Nine-year-old Fernando Perry-Mendoza may no longer need medication for attention-deficit/hyperactivity disorder thanks to the results of a sleep study at Doernbecher Children’s Hospital’s new Pediatric Sleep Program.
The study showed Fernando’s behavioral problems were due to a lack of sleep, and that he snored because his tonsils and adenoids were blocking his breathing while he slept. After surgeons on Doernbecher’s sleep team removed his tonsils and adenoids he was a whole different boy.
“We took him off medication and, so far, he hasn’t needed to get back on them,” said his mother, Alice Perry of Portland. “Now he’s getting a good night’s sleep, has more energy and isn’t grouchy.” The full impact of improved sleep for Fernando won’t be known until he’s back in school.
Alice said behavioral problems frequently landed Fernando in his school’s administration office. A community child psychiatrist suggested the boy may not be getting enough sleep and referred him to Doernbecher’s new program. “I really want parents to be aware that snoring/sleep apnea maybe part or all of their child's problem,” Alice said.
"Studies have demonstrated that sleep deprivation can cause problems with concentration, mood regulation and school performance,” said Kyle Johnson, M.D., child and adolescent psychiatrist and assistant professor of psychiatry, Oregon Health & Science University School of Medicine. Johnson said adults who don’t get enough sleep feel tired and sleepy, while children may fight sleepiness and act the opposite – hyperactive.
Fernando isn’t alone. A recent survey by the National Sleep Foundation found most children are not getting enough sleep, which could lead to functional difficulties during the day.
Doernbecher’s Pediatric Sleep Program, the only pediatric sleep program in Oregon, features a unique combination of pediatric specialists in psychiatry, pulmonology and otolaryngology. Together, they provide care to children and adolescents suffering from sleep disturbances and daytime sleepiness.
"This is a true multidisciplinary center," said Holger Link, M.D., pediatric pulmonologist and assistant professor of pediatrics, OHSU School of Medicine, who, with Johnson, leads the sleep laboratory and diagnostics team. "There are a wide range of specialties working together. That's one of the biggest advantages of this program."
Other physicians on the team are: Carol MacArthur, M.D., and Henry Milczuk, M.D., both pediatric otolaryngologists and assistant professors of otolaryngology; and Mark Richardson, M.D., pediatric otolaryngologist, and chairman and professor of otolaryngology. All are faculty members in the OHSU School of Medicine.

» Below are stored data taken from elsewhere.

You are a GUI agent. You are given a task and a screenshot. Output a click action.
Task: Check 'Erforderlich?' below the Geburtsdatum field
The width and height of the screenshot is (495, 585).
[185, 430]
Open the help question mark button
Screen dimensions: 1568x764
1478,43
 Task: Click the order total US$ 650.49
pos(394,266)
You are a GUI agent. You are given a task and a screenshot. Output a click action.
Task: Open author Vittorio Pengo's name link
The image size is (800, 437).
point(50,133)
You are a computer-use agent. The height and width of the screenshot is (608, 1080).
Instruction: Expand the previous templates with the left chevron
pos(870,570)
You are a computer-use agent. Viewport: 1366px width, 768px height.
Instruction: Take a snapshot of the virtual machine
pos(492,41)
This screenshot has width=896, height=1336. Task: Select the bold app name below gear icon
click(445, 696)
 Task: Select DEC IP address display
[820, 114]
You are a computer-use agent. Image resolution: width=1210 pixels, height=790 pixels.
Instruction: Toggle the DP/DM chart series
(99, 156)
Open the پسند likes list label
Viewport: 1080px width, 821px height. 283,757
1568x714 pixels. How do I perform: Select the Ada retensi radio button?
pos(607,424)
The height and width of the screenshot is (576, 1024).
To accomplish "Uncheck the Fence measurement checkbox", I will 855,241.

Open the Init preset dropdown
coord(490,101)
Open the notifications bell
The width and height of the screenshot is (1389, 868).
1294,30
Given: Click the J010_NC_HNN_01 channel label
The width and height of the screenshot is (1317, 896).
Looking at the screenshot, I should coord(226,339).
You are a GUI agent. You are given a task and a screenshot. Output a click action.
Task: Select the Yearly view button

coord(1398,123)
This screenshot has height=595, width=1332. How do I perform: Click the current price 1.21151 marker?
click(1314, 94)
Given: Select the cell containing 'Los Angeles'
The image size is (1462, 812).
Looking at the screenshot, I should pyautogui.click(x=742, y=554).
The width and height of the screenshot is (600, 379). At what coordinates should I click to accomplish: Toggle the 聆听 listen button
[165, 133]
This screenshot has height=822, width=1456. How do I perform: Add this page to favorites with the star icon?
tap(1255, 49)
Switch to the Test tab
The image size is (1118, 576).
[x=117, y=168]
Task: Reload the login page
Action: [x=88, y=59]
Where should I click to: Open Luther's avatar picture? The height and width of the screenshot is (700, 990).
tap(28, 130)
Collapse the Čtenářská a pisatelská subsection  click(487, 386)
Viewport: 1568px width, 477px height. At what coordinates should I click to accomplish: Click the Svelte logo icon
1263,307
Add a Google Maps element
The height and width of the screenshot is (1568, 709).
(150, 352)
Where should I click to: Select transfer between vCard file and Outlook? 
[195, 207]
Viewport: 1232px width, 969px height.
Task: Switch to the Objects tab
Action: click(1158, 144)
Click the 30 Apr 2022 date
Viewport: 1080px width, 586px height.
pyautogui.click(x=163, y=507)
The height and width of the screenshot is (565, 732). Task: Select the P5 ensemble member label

Richardson said parents seeking resolutions to their children's problems often see several physicians, only to receive conflicting results. "If we do this in a coordinated fashion," he said, "then they get a consistent message and, hopefully, an overall plan which will enable resolution of the problem."
Sleep disorders seen and treated at the program include obstructive sleep apnea, restless leg syndrome, narcolepsy, insomnia, behavioral sleep disorders, parasomnias (sleep terrors and sleep walking), and delayed sleep phase syndrome.
According to the National Sleep Foundation survey, about 69 percent of children experience sleep problems a few nights a week. When it comes to the amount of sleep time, the survey went on to state that toddlers ages 12 months to 35 months sleep an average of 11.7 hours rather than the recommended 12 to 14 hours. First- through fifth-graders average 9.5 hours of sleep instead of the recommended 10 to 11 hours, the survey said.
"For a lot of adolescents, there are so many expectations on their daytime activities these days," Richardson said. "They bounce from school, to sports, to homework, to bed, then they wake up to crank it all up again."
In Fernando’s case, problems are hidden below the surface. "Sometimes the specific nature of sleep issues are hard to determine without a very sophisticated exam in a sleep lab," Richardson said.
Sleep studies, such as polysomnograms and multiple sleep latency tests, are performed at the program. Treatments include education, behavioral interventions, pharmacotherapy, and surgery or continuous positive airway pressure (CPAP) for sleep-disordered breathing.
The program has plans to study the connection between sleep-disordered breathing and attention-deficit/hyperactivity disorder.